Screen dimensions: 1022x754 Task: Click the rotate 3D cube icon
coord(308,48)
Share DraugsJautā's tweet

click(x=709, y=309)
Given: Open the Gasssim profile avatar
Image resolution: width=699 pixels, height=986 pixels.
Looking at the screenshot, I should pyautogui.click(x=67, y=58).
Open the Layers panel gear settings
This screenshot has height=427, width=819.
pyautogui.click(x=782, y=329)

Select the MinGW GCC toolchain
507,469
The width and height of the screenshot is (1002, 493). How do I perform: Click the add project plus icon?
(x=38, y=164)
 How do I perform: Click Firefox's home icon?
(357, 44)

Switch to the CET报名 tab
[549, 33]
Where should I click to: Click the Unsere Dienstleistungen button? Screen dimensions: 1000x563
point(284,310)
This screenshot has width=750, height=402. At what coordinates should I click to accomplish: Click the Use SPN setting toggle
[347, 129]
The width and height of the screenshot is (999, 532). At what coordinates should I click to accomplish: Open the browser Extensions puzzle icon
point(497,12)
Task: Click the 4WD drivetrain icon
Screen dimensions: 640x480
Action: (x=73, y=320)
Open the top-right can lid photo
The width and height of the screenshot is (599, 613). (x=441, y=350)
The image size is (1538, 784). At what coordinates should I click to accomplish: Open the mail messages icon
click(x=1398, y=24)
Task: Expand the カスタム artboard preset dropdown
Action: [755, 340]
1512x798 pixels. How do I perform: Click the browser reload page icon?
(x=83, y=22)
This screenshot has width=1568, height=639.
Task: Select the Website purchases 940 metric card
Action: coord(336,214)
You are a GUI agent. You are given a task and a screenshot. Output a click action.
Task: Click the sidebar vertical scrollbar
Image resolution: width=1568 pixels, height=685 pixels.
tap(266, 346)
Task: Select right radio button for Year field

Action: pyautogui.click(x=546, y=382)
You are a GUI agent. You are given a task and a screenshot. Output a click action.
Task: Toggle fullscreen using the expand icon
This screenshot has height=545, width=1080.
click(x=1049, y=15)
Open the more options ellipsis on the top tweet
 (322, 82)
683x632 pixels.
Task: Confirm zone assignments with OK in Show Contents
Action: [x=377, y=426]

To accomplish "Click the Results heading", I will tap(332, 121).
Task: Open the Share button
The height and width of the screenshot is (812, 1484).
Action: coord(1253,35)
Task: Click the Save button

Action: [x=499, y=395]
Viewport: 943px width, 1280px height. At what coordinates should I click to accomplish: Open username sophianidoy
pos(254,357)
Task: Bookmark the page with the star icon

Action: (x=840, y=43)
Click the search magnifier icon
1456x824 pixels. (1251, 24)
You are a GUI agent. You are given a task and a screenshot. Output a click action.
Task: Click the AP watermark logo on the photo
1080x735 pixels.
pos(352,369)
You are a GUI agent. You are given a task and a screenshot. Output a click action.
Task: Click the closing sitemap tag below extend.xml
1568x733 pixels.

-*-

Give back the whole listing. Match it exactly.

Answer space>
Screen dimensions: 1022x754 Task: Click the rotate 3D cube icon
coord(308,48)
Share DraugsJautā's tweet

click(x=709, y=309)
Given: Open the Gasssim profile avatar
Image resolution: width=699 pixels, height=986 pixels.
Looking at the screenshot, I should pyautogui.click(x=67, y=58).
Open the Layers panel gear settings
This screenshot has height=427, width=819.
pyautogui.click(x=782, y=329)

Select the MinGW GCC toolchain
507,469
The width and height of the screenshot is (1002, 493). How do I perform: Click the add project plus icon?
(x=38, y=164)
 How do I perform: Click Firefox's home icon?
(357, 44)

Switch to the CET报名 tab
[549, 33]
Where should I click to: Click the Unsere Dienstleistungen button? Screen dimensions: 1000x563
point(284,310)
This screenshot has width=750, height=402. At what coordinates should I click to accomplish: Click the Use SPN setting toggle
[347, 129]
The width and height of the screenshot is (999, 532). At what coordinates should I click to accomplish: Open the browser Extensions puzzle icon
point(497,12)
Task: Click the 4WD drivetrain icon
Screen dimensions: 640x480
Action: (x=73, y=320)
Open the top-right can lid photo
The width and height of the screenshot is (599, 613). (x=441, y=350)
The image size is (1538, 784). At what coordinates should I click to accomplish: Open the mail messages icon
click(x=1398, y=24)
Task: Expand the カスタム artboard preset dropdown
Action: [755, 340]
1512x798 pixels. How do I perform: Click the browser reload page icon?
(x=83, y=22)
This screenshot has width=1568, height=639.
Task: Select the Website purchases 940 metric card
Action: coord(336,214)
You are a GUI agent. You are given a task and a screenshot. Output a click action.
Task: Click the sidebar vertical scrollbar
Image resolution: width=1568 pixels, height=685 pixels.
tap(266, 346)
Task: Select right radio button for Year field

Action: pyautogui.click(x=546, y=382)
You are a GUI agent. You are given a task and a screenshot. Output a click action.
Task: Toggle fullscreen using the expand icon
This screenshot has height=545, width=1080.
click(x=1049, y=15)
Open the more options ellipsis on the top tweet
 (322, 82)
683x632 pixels.
Task: Confirm zone assignments with OK in Show Contents
Action: [x=377, y=426]

To accomplish "Click the Results heading", I will tap(332, 121).
Task: Open the Share button
The height and width of the screenshot is (812, 1484).
Action: coord(1253,35)
Task: Click the Save button

Action: [x=499, y=395]
Viewport: 943px width, 1280px height. At what coordinates should I click to accomplish: Open username sophianidoy
pos(254,357)
Task: Bookmark the page with the star icon

Action: (x=840, y=43)
Click the search magnifier icon
1456x824 pixels. (1251, 24)
You are a GUI agent. You are given a task and a screenshot. Output a click action.
Task: Click the AP watermark logo on the photo
1080x735 pixels.
pos(352,369)
You are a GUI agent. You are given a task and a screenshot. Output a click action.
Task: Click the closing sitemap tag below extend.xml
1568x733 pixels.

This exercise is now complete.